====== TEXTAUSZUG
Seit Monaten streiten die EU-Kommission und der Astrazeneca-Hersteller über fehlenden Impfstoff. Immer wieder reduziert das Unternehmen seine Lieferungen. Nun wird der Konflikt ein Fall für die Justiz.
Im Streit über ausbleibende Impfstofflieferungen hat die EU-Kommission rechtliche Schritte gegen den Hersteller des Astrazeneca-Impfstoffs eingeleitet. Man habe das Verfahren vor einem belgischen Gericht auch im Namen der 27 Mitgliedstaaten gestartet, teilte ein Kommissionssprecher am Montag mit.
Der britisch-schwedische Hersteller hatte die Lieferungen von Corona-Impfstoff an die Europäische Union in den vergangenen Monaten immer wieder einseitig drastisch gekürzt. Im ersten Quartal gingen nur 30 Millionen statt 120 Millionen Impfdosen an die 27 Staaten. Für das zweite Quartal werden nach jüngsten Angaben 70 Millionen Dosen erwartet. Ursprünglich waren 180 Millionen vereinbart.
Verstoß gegen den Rahmenvertrag?
Aus Sicht der EU-Kommission verstößt der Hersteller damit gegen einen EU-Rahmenvertrag vom August 2020. Insgesamt hat die EU-Kommission 300 Millionen Dosen von Astrazeneca bestellt. Eine Option auf weitere 100 Millionen Dosen ließ sie ungenutzt verstreichen.
Das Verhältnis zwischen der EU-Kommission und dem Unternehmen ist schon lange angespannt - auch weil Großbritannien von den Lieferproblemen kaum betroffen war. Die EU hatte deshalb einen Export-Kontrollmechanismus eingeführt. Eine Lieferung über 250.000 Astrazeneca-Dosen aus Italien nach Australien wurde blockiert.
Die EU-Kommission hatte bereits ein Schlichtungsverfahren mit dem Unternehmen eingeleitet. Die Klage ist nun der nächste Schritt. An den Lieferrückständen dürfte sich dadurch allerdings nichts ändern.
Hersteller weist die Vorwürfe zurück
Der Impfstoffhersteller hat sich nach dem von der EU-Kommission eingeleiteten Verfahren gegen den Konzern für sein Vorgehen gerechtfertigt. Man habe sich an den Vertrag mit der EU-Kommission gehalten und werde sich vor Gericht verteidigen, hieß es am Montag in einer Reaktion des Unternehmens auf die Ankündigung aus Brüssel.
"Wir glauben, dass dieser Rechtsstreit unbegründet ist, und begrüßen die Möglichkeit, diese Auseinandersetzung so schnell wie möglich beizulegen", hieß es. Man werde den EU-Staaten bis Ende April gemäß der Vorhersage fast 50 Millionen Impfdosen liefern. Außerdem arbeite man daran, die Produktion weiter schnellstmöglich hochzufahren.
============
====== QUELLENANGABEN
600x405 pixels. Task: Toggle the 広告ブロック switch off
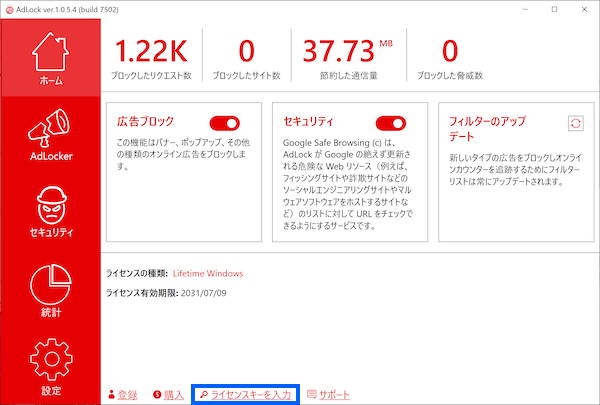point(225,123)
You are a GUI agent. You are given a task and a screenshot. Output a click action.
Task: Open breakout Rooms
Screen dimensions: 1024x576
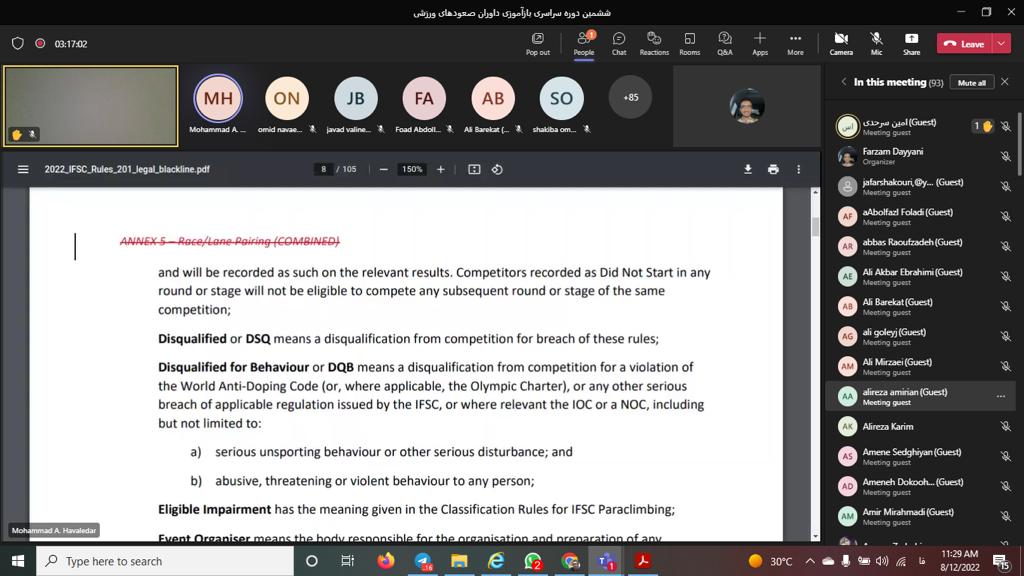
============
* **AUFGABEN**:
1. Geben Sie den Abschnitt des Textauszugs wörtlich wieder, beginnend bei „Die EU-Kommission hatte" und endend bei „Ankündigung aus Brüssel.".
2. Vor welchem Gericht hat die EU-Kommission laut dem Textauszug das Verfahren gestartet?
3. Listen Sie sämtliche Mengen an Impfdosen auf, die der Textauszug nennt.

* **LÖSUNGEN**:
1.
Die EU-Kommission hatte bereits ein Schlichtungsverfahren mit dem Unternehmen eingeleitet. Die Klage ist nun der nächste Schritt. An den Lieferrückständen dürfte sich dadurch allerdings nichts ändern.
Hersteller weist die Vorwürfe zurück
Der Impfstoffhersteller hat sich nach dem von der EU-Kommission eingeleiteten Verfahren gegen den Konzern für sein Vorgehen gerechtfertigt. Man habe sich an den Vertrag mit der EU-Kommission gehalten und werde sich vor Gericht verteidigen, hieß es am Montag in einer Reaktion des Unternehmens auf die Ankündigung aus Brüssel.

2. Vor einem belgischen Gericht.

3.
- 30 Millionen
- 120 Millionen
- 70 Millionen
- 180 Millionen
- 300 Millionen
- 100 Millionen
- 250.000
- fast 50 Millionen